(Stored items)
===

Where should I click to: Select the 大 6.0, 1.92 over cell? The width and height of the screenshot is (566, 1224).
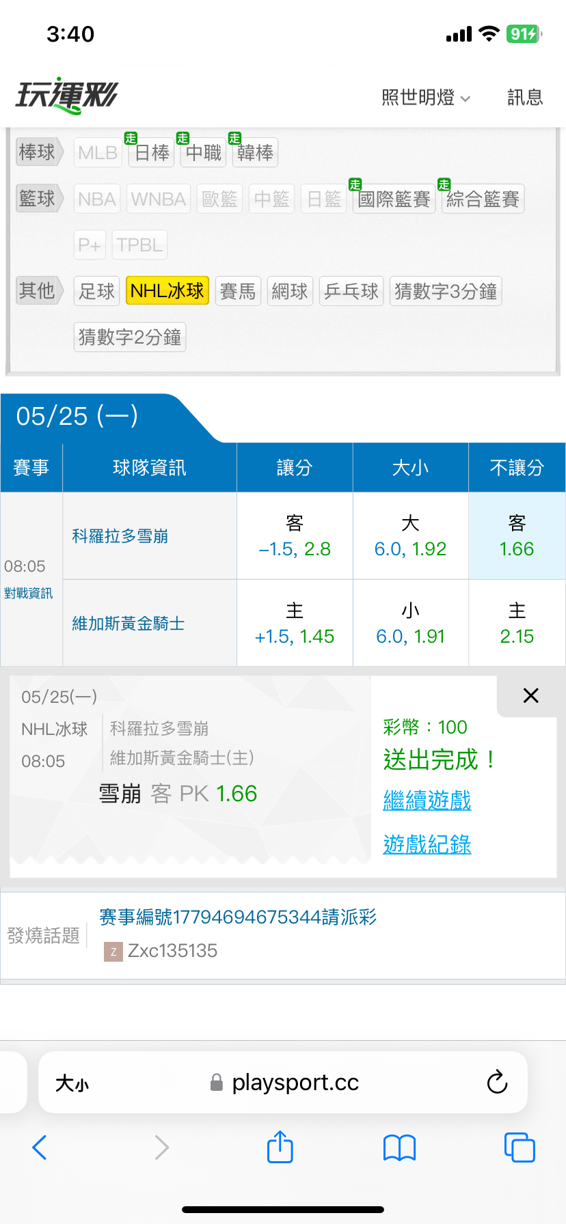pyautogui.click(x=410, y=536)
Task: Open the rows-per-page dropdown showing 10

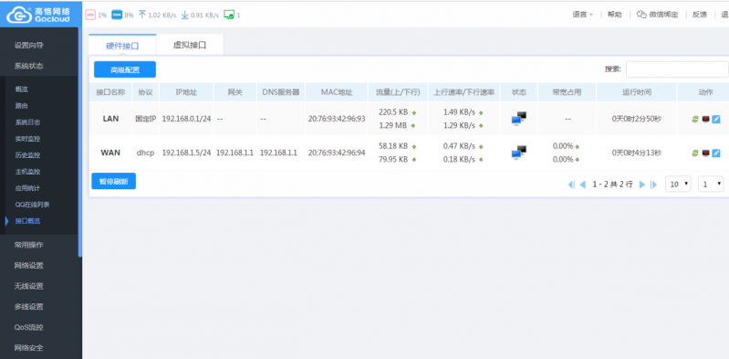Action: [x=678, y=184]
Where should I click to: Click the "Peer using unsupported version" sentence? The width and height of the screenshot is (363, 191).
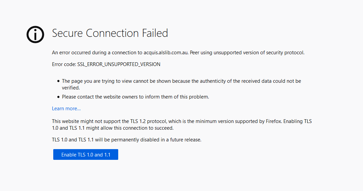247,53
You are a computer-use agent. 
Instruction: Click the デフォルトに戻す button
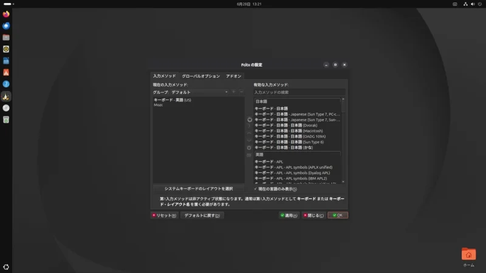coord(202,215)
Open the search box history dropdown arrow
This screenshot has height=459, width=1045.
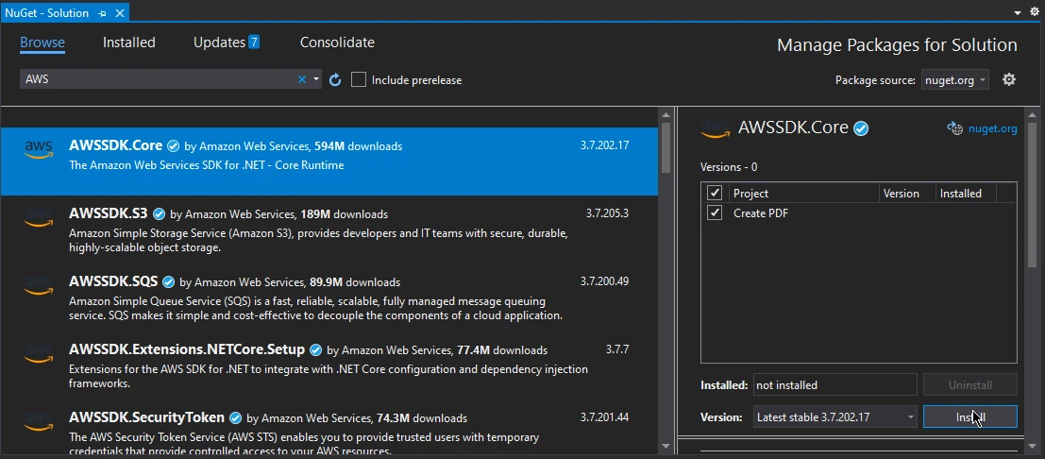[x=316, y=80]
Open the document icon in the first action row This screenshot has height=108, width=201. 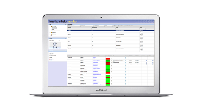click(147, 61)
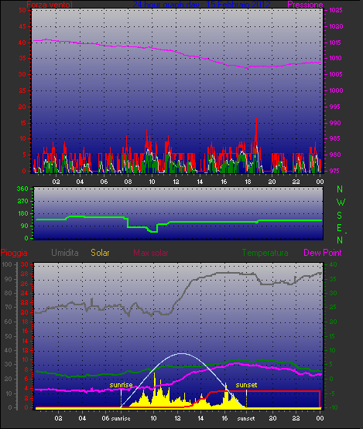Image resolution: width=363 pixels, height=429 pixels.
Task: Click the Forza vento axis title
Action: (50, 5)
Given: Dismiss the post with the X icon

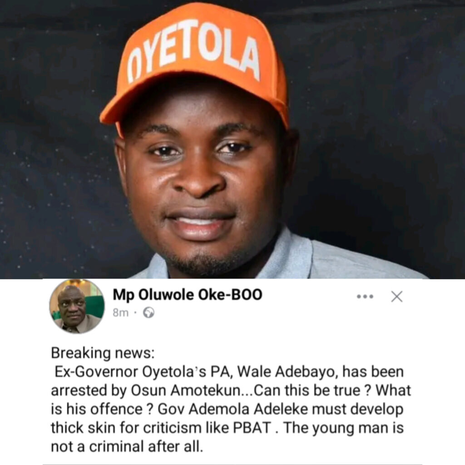Looking at the screenshot, I should click(397, 296).
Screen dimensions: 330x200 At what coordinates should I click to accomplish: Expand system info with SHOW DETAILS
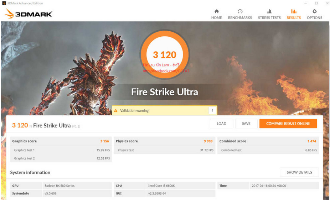pyautogui.click(x=299, y=172)
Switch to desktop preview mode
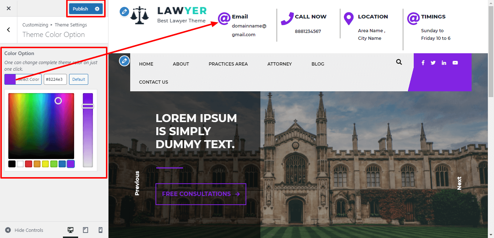Image resolution: width=494 pixels, height=238 pixels. [71, 230]
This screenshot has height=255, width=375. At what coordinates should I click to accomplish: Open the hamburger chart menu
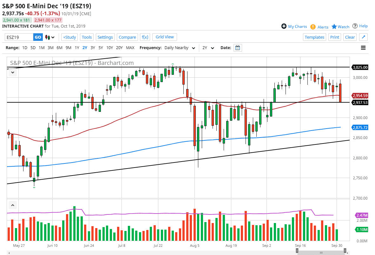pyautogui.click(x=363, y=48)
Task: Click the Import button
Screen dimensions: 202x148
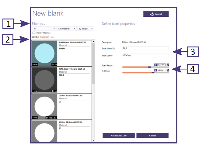Action: coord(156,14)
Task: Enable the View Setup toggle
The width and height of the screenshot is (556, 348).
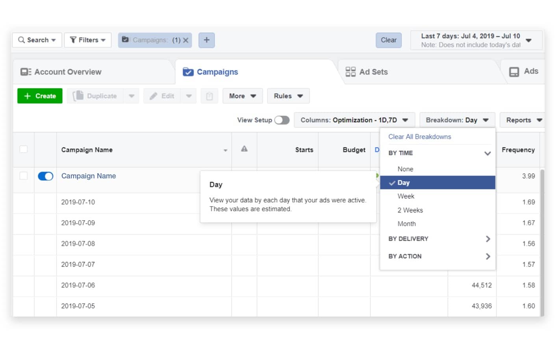Action: 282,120
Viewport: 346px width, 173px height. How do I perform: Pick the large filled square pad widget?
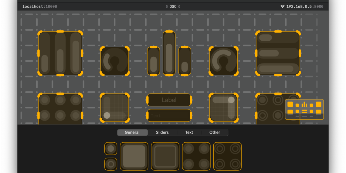point(134,156)
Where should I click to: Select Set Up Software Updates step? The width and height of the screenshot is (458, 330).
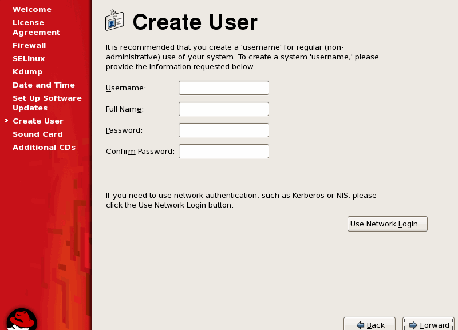click(x=47, y=103)
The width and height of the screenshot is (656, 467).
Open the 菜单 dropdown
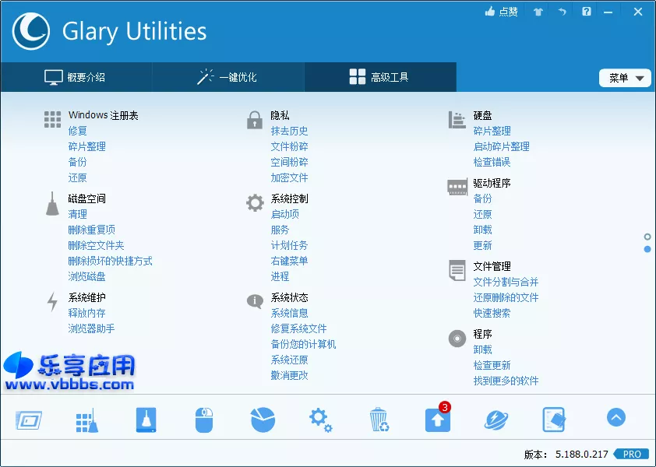click(625, 78)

===

WORK REQUIRED — Retype only the lines above from the one with "Screen dimensions: 202x148" through the last, both ends included, keeping every picture out of the copy.

THE COMPLETED TASK —
Screen dimensions: 202x148
Action: coord(156,14)
Task: Enable the View Setup toggle
The width and height of the screenshot is (556, 348).
Action: 282,120
Viewport: 346px width, 173px height. How do I perform: Pick the large filled square pad widget?
point(134,156)
Where should I click to: Select Set Up Software Updates step? The width and height of the screenshot is (458, 330).
click(x=47, y=103)
The width and height of the screenshot is (656, 467).
Open the 菜单 dropdown
click(625, 78)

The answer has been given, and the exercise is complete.